Expectations ran high about this new, bright-idea Mozart/Stravinsky pairing, both composers with long-standing connections with the SFO, and both captivating works with the potential to provide another enchanted evening.
The concept sounded more than OK on paper: Mozart's competitive sopranos would vie for the plum role of the Nightingale in the Stravinsky work, the impresario himself would assume the part of the emperor of China, and parallels aplenty would emerge between the personnel of both operas. Mozart's piece is neither holy writ nor tamper-resistant. Its problem: only 20-some minutes of music. Too few notes, Mr. Mozart.

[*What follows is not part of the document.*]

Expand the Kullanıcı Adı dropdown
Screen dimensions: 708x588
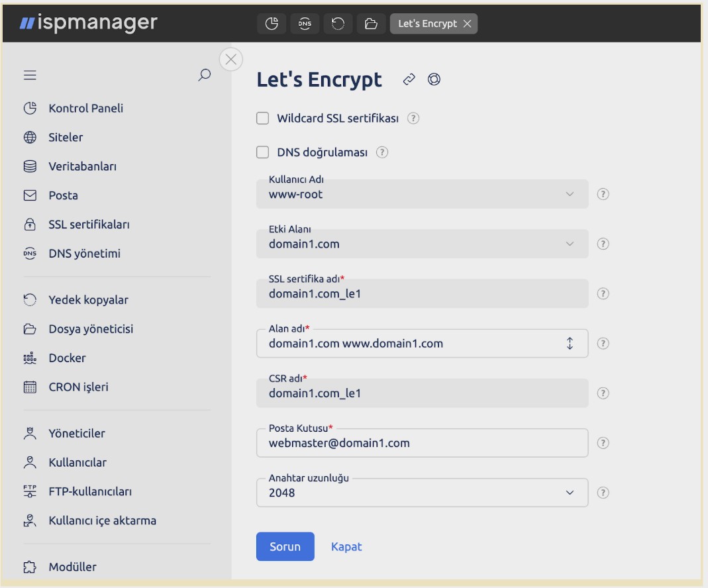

So, augmentation happened. The SFO commissioned Ranjit Bolt to dash out a new libretto for The Impresario, one linking it with Le Rossignol, and then fleshed out Mozart's meager musical offering with a handful of brief pieces borrowed from the composer's catalog. And—hey presto—a great gallumphing pastiche emerged, purporting to twin Mozart with Stravinsky. The thing runs for 65 long, long minutes, dwarfing the evening's much more economical second half.

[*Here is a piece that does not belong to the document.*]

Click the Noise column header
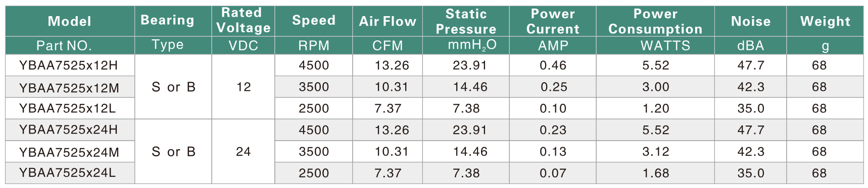Image resolution: width=868 pixels, height=188 pixels. (751, 21)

That's not the fault of those musical insertions. There's a tongue-twisting patter song for baritone; an aria from Don Giovanni in a most surprising context; "Bona nox!," a (tsk) scatological canon à 4; and most significantly, the hair-raising coloratura showpiece, "No, che non sei capace."
As staged though, it's a frantic, Hellzapoppin' farrago—all over-the-top sight gags, double entendres, mugging and mayhem—that makes one long for the finale. That aforementioned showpiece, well and truly sung by Brenda Rae, gets lost amid her jogging about with a blue boa, and the sparkling overture vanishes under nonstop onstage mimed japery.
Blame not the singers. Bruce Sledge is the capable tenor, here christened Vladimir Vladimirescu, and Rae plays his pungent wife, Vlada. Erin Morley sings the rival soprano with enormous aplomb, and Meredith Arwady makes a massive impression as a third competitor for top billing in l'affaire Stravinsky. Anthony Michaels-Moore enacts the Diaghilevian impresario, with rubber-faced Kevin Burdette as his business manager. Soon enough, the onstage whimsy turns into whamsy.
When the action shifts to China, Sledge is now Stravinsky's Fisherman, Morley sings the Nightingale peerlessly, Rae is the Cook, Michaels-Moore the Emperor, and Arwady's remarkable true contralto personifies Death. Again, no complaints about the singing. Kenneth Montgomery leads a crisp account of the Mozart and a skillful, richly detailed reading of the Russian opera, notable for its extended orchestral passages. It's sung in Russian, by the way.
To return, then, to Longworth's forthright pillow and to saying the not-so-nice. Take that production team. Please. Granted that Le Rossignol's spare plot—Nightingale charms Emperor; Emperor, stupidly bewitched by Japanese mechanical bird, banishes Nightingale; Nightingale's song rescues Emperor from Death—lacks much drama. It's all about the music, Stravinsky's opalescent score, and the accompanying exotic, should-be spectacular chinoiserie.
Director Michael Gieleta's self-indulgent "concept" nearly ruins both. His Rossignol opens with the comic tableau that closed the Mozart, its goggle-eyed cast huddled center stage in the impresario's office. Then, during Stravinsky's timeless pianissimo orchestral introduction, the singers frantically change costume and rearrange the set (an ugly one by James Macnamara), drowning out the music and destroying the crystalline mood the opera proposes.
Worse yet, Gieleta's showy coup de théâtre returns at opera's end when the cast reassumes that pointless comic tableau, again ignoring the delicacy and stillness of Stravinsky's conclusion. Well, I could go on, Mrs. Longworth, about frenetic choreography (Seán Curran) and Fabio Toblini's costumes (fun for Mozart, not-so-much for Stravinsky). Your pillow invites candor. Though this SFO production disappoints in many ways, it still succeeds entirely in one vital element.
The voice of the Nightingale. Erin Morley in a could-be Paul Poiret gown. The real thing.